- Page excerpt:
Labor backtracks on LGBTQIA+ health

2 minute read


With its national platform in the draft stage, there are worrying signs for queer people seeking better healthcare access and equity.


The Australian Labor Party appears to have removed a commitment to strengthen legal protections for LGBTQIA+ people from its 2023 national platform, a consultation draft of which was released this week. 

In its 2021 platform, the party made a commitment to “strengthen laws and expand initiatives against discrimination, vilification and harassment on the basis of sexual orientation, gender identity or sex characteristics”. That commitment is missing from the draft platform, replaced instead with: “Labor will work closely with LGBTQ+ Australians and advocates to develop policy that meets the specific needs of the community to ensure equality with broader Australian society”. 

Advocate for the LGBTQIA+ community, Alastair Lawrie said on his blog that the replacement clause was “so generic, and so bland, as to be almost meaningless”.

- About this task: Update the passage on Labor's LGBTQIA+ health commitments, starting with "With its national" and going on through "released this week.", so that "platform" becomes "manifesto". The data after this point is not needed.

- Record extracts:

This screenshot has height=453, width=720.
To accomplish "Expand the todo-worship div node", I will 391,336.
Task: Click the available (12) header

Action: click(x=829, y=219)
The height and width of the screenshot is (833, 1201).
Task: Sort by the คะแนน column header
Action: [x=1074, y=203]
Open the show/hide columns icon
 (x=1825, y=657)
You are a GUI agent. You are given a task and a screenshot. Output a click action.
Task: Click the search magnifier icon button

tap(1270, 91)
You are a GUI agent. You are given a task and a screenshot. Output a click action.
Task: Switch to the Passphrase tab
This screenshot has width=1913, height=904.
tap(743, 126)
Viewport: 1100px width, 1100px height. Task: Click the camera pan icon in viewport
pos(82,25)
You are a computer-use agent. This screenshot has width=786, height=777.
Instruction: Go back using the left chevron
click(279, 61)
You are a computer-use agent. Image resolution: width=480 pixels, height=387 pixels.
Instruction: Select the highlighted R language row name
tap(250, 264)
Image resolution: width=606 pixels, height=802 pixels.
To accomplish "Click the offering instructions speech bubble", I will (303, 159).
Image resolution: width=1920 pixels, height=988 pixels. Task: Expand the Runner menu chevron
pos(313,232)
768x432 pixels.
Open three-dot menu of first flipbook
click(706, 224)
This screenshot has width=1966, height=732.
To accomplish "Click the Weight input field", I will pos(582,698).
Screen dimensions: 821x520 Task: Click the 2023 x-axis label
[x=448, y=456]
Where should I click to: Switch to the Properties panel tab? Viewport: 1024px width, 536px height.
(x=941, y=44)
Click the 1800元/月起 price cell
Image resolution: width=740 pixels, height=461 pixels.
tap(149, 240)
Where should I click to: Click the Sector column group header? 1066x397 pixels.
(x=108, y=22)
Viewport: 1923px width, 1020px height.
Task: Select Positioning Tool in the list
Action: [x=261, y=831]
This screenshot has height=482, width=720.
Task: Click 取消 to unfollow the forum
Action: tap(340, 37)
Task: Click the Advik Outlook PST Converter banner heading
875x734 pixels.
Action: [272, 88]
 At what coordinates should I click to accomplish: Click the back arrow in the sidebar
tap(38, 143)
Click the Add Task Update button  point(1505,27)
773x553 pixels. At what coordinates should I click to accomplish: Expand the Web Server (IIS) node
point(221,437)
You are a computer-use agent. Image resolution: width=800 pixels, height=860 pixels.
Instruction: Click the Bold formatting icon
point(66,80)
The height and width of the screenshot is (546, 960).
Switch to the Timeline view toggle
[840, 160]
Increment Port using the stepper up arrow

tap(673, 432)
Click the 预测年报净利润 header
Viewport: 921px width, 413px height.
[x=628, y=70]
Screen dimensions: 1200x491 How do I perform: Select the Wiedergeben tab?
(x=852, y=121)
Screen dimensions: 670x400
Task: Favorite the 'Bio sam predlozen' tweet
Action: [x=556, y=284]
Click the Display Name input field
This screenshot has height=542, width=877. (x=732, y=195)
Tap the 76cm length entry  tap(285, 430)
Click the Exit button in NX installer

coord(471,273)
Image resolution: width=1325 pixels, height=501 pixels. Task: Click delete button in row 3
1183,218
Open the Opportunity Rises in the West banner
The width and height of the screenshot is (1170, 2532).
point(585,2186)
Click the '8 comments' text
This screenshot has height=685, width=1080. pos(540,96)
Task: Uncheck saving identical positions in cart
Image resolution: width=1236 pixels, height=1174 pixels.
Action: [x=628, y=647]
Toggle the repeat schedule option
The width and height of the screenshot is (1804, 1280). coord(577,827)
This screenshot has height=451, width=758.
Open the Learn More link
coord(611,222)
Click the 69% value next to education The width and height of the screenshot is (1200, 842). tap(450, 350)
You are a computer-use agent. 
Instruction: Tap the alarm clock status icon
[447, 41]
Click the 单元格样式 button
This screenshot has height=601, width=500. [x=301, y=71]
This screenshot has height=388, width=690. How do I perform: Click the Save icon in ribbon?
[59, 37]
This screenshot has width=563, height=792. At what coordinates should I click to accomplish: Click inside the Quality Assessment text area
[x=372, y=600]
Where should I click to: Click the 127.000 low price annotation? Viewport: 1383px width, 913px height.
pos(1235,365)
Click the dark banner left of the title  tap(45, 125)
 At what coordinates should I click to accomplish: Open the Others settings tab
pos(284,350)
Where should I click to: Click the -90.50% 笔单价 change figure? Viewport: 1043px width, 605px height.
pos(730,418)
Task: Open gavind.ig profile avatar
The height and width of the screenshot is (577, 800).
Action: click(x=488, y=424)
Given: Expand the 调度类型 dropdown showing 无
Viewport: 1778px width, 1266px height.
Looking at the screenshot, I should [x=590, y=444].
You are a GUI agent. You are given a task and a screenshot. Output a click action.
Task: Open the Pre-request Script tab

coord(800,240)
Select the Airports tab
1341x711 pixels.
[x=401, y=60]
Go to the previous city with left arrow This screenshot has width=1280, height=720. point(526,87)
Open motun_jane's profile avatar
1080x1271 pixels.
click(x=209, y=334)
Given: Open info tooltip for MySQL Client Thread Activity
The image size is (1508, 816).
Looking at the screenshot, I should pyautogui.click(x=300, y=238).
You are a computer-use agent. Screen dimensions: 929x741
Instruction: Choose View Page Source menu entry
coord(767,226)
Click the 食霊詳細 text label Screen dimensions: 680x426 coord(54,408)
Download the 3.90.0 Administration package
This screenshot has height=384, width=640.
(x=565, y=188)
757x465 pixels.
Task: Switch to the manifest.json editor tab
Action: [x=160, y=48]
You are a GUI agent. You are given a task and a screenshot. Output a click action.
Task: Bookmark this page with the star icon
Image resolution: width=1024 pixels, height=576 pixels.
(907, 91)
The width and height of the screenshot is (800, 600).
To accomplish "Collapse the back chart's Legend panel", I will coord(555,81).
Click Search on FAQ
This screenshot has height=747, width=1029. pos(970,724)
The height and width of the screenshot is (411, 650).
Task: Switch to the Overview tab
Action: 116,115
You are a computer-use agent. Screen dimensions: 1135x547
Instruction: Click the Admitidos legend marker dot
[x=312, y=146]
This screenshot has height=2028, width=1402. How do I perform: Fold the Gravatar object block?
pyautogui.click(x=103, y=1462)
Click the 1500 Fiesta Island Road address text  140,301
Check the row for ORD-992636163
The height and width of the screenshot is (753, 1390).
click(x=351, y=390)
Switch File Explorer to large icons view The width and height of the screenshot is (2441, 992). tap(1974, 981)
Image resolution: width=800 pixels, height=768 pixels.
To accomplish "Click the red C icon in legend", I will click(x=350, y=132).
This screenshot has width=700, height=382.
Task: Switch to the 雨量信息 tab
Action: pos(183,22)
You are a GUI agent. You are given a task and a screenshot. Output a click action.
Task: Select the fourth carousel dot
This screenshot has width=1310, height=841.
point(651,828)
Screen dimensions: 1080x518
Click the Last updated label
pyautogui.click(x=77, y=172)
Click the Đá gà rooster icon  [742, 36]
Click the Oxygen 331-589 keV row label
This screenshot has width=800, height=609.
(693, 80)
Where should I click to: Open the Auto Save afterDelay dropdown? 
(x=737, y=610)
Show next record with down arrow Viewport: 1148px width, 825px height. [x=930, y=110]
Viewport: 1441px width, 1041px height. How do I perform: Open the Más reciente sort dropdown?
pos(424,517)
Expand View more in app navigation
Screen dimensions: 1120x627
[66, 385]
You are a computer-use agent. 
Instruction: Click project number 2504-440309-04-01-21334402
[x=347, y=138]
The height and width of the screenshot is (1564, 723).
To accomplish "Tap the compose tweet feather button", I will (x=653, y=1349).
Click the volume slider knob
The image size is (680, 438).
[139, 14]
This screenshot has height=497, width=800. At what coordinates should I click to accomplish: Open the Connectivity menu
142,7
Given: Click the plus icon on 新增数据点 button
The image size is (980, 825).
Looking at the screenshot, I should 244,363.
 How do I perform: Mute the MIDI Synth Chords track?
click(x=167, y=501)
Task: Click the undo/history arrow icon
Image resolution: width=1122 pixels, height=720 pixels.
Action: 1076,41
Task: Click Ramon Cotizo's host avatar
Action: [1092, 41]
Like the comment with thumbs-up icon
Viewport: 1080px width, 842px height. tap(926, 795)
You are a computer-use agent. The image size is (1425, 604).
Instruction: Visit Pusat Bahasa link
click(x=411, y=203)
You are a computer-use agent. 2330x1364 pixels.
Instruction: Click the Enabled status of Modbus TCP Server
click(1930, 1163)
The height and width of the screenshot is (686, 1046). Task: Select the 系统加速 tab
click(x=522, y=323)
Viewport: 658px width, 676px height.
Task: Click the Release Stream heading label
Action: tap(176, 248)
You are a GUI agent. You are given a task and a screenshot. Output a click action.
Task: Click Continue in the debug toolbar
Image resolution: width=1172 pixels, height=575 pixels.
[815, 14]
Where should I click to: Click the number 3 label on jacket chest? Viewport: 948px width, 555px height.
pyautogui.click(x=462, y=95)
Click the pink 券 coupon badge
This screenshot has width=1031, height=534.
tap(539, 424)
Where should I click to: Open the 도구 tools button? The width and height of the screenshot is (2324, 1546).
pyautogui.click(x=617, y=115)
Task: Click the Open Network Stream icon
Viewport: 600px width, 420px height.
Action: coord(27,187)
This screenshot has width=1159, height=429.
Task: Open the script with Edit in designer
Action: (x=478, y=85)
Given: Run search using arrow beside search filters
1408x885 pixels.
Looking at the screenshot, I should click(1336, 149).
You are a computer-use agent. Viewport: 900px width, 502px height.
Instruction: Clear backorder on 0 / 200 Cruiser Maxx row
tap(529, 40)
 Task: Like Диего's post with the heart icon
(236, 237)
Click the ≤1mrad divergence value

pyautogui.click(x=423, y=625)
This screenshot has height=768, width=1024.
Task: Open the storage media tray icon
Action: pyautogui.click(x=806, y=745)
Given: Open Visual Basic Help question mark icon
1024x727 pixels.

- Result below:
With its national manifesto in the draft stage, there are worrying signs for queer people seeking better healthcare access and equity.


The Australian Labor Party appears to have removed a commitment to strengthen legal protections for LGBTQIA+ people from its 2023 national manifesto, a consultation draft of which was released this week.